Obviously having your whole communication depend on one single entity is horrible.
Comparably horrible is the notion that you have only one online identity, traceable, interconnected with itself and exposed to all your contacts.
In a world that forbids dropping your current identity you are forever bound by all your previous mistakes. You are easily undermined by your past opinions.
This goes well with the faulty concept that's being aggressively put forward about having to be consistent with yourself over time.
Best option (most fair one?) would be to both have people have traceable opinions over time and have society accept people's right to learn form their mistakes and change their opinions. That however is a pretty unrealistic utopic world.

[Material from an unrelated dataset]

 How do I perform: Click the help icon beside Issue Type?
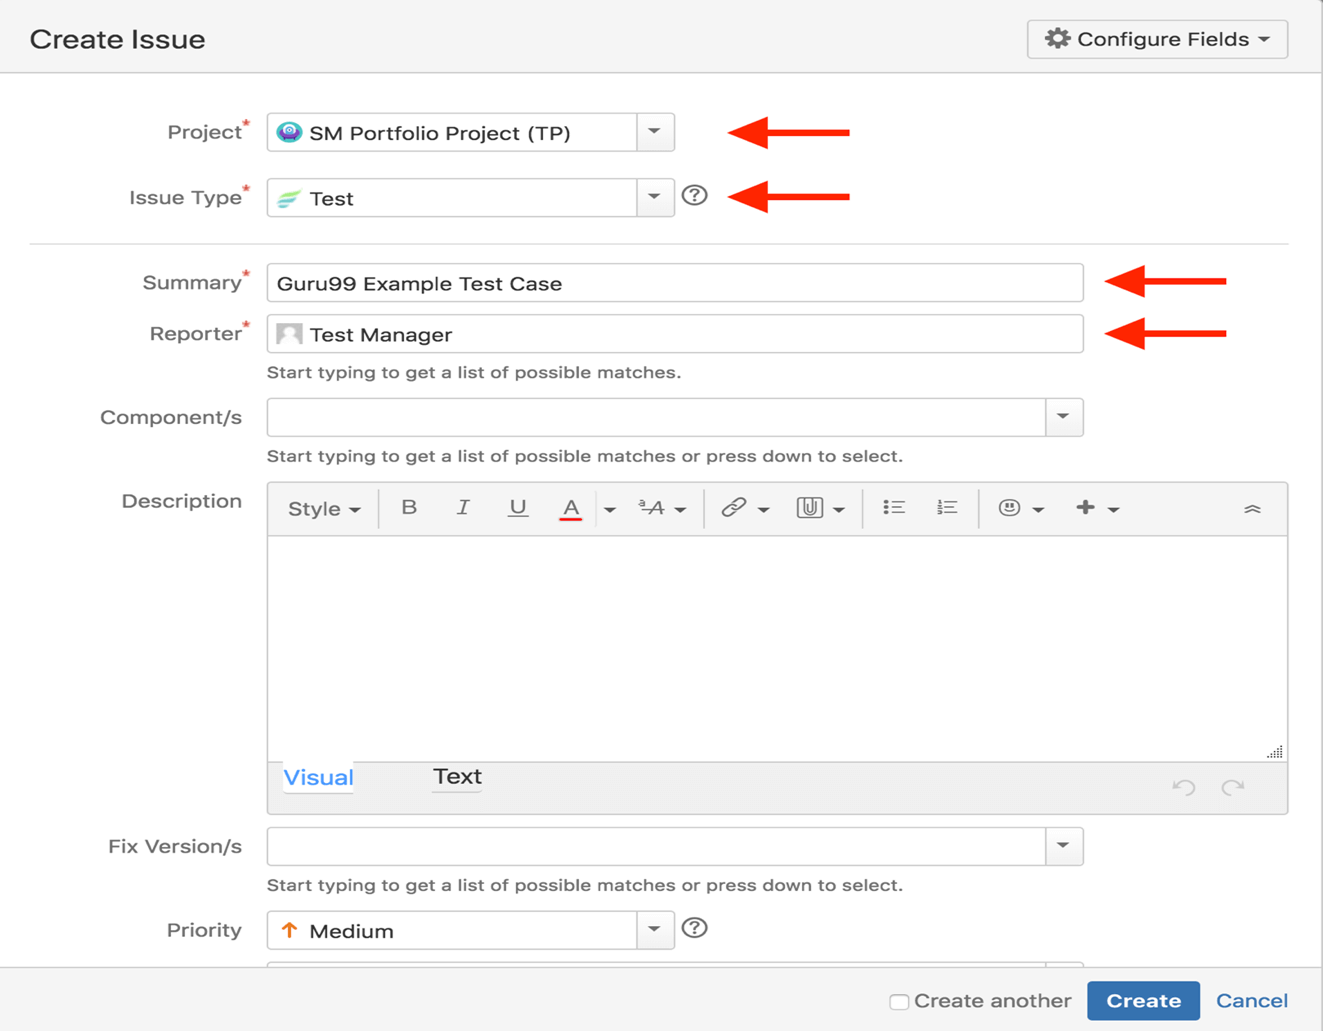click(x=695, y=196)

People hold other people accountable for what they "once said" cause we love to hold a grudge and be superior to others.
You could have people overlook your past ideas and affiliations if they have first had enough conversations with you to assess that at this point in time you align with them ideologically.

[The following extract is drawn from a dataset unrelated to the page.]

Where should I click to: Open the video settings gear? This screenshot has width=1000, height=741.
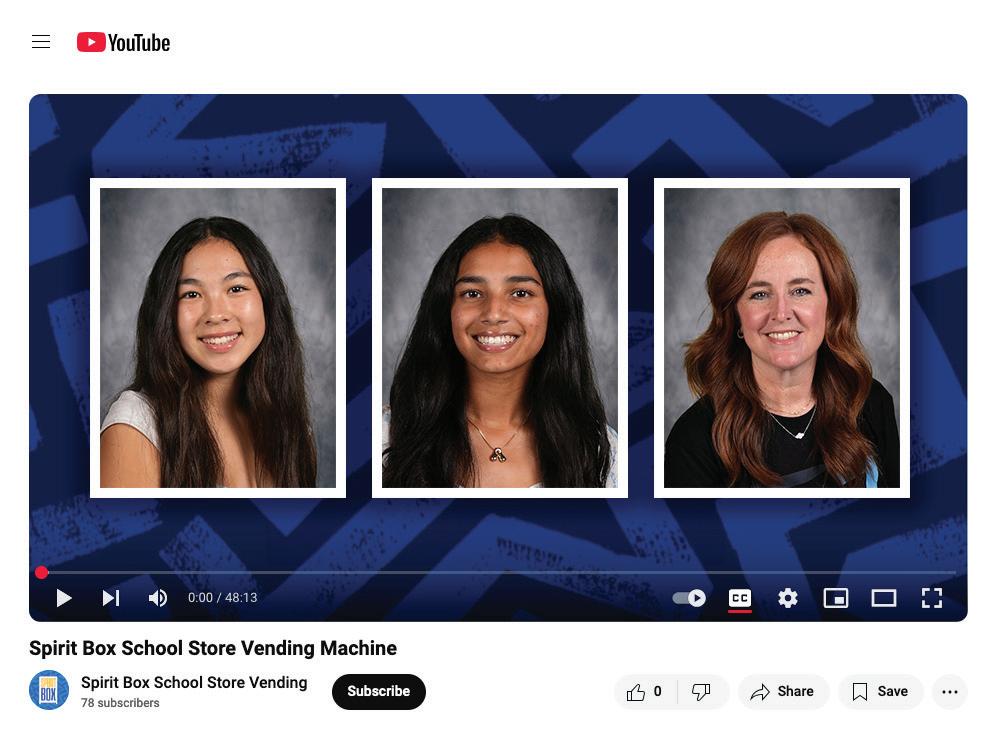788,598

That is however quite unlikely in a world where your first impression of someone is a complete timeline of all the stuff they've said/done/shared over most of their conscious life (soon there will be people over 18 who have spent their whole sentient life online).
And even if that is solved, people will still have the natural need to have fully unprecedented conversations, to explore changing their identity, ideology and ideas. To play with interesting alter egos. This is most prominent with artist type people, but normal people need this as well.
That's actually pretty much what people look for when they go to a random bar. A clean sleight to get to know people from scratch, to choose how to build your own image.